# Wie komm ich wieder zurück



## Trenix (16. Mai 2012)

Moin Moin


Ich hab da ein Problem ich hoffe ihr könnt mir helfen.

Ich war gestern in dem Wüsten Gebiet unterwegs,bevor ich off gehen wollte bin ich noch einen Freund helfen.
Ich hab mich dann zu ihm hin geportet und wir haben zusammen gequestet fast zum schluß sind wir dann in ein Dungeon
gegangen( Er war noch im Hinterland) wo ein Dialog Fenster kam was darin stand hab ich leider nicht gelesen .
Als wir schlafen gehen wollten, wollte ich mich wieder zu meinem quest stand porten allerdings konnte ich mich nicht mehr in die
Wüste Porten sondern landete immer in der ersten Stadt.

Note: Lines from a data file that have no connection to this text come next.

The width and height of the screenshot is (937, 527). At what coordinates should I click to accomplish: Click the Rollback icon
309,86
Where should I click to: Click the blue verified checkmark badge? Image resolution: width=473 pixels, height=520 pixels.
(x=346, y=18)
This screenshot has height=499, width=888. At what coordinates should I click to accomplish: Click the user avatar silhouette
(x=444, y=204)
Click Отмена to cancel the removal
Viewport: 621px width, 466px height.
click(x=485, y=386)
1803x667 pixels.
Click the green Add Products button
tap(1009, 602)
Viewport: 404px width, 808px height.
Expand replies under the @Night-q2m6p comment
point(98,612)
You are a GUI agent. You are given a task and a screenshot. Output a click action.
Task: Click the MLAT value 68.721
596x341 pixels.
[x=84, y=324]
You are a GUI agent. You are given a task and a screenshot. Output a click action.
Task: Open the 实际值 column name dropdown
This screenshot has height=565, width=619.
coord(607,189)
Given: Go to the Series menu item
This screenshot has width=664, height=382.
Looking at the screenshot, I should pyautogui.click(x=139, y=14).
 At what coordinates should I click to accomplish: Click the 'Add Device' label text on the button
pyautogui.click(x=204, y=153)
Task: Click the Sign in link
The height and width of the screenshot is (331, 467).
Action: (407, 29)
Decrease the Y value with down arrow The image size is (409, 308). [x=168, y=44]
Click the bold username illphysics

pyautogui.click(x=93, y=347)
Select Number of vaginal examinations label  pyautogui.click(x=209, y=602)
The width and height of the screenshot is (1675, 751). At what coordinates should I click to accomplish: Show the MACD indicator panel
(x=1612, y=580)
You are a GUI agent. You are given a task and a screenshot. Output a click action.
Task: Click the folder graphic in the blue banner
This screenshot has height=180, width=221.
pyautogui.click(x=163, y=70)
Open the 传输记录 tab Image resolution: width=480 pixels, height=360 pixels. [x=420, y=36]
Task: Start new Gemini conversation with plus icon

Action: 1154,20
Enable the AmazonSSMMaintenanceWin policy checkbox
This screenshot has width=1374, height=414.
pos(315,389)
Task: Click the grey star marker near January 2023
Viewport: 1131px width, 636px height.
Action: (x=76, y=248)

Wie komme ich jetzt am besten wieder in die Wüste?


----------



## Fedaykin (16. Mai 2012)

Trenix schrieb:


> ( Er war noch im Hinterland) wo ein Dialog Fenster kam was darin stand hab ich leider nicht gelesen .



Großes Tennis....


----------



## floppydrive (16. Mai 2012)

Hauptmenü - > Questauswahl hf


----------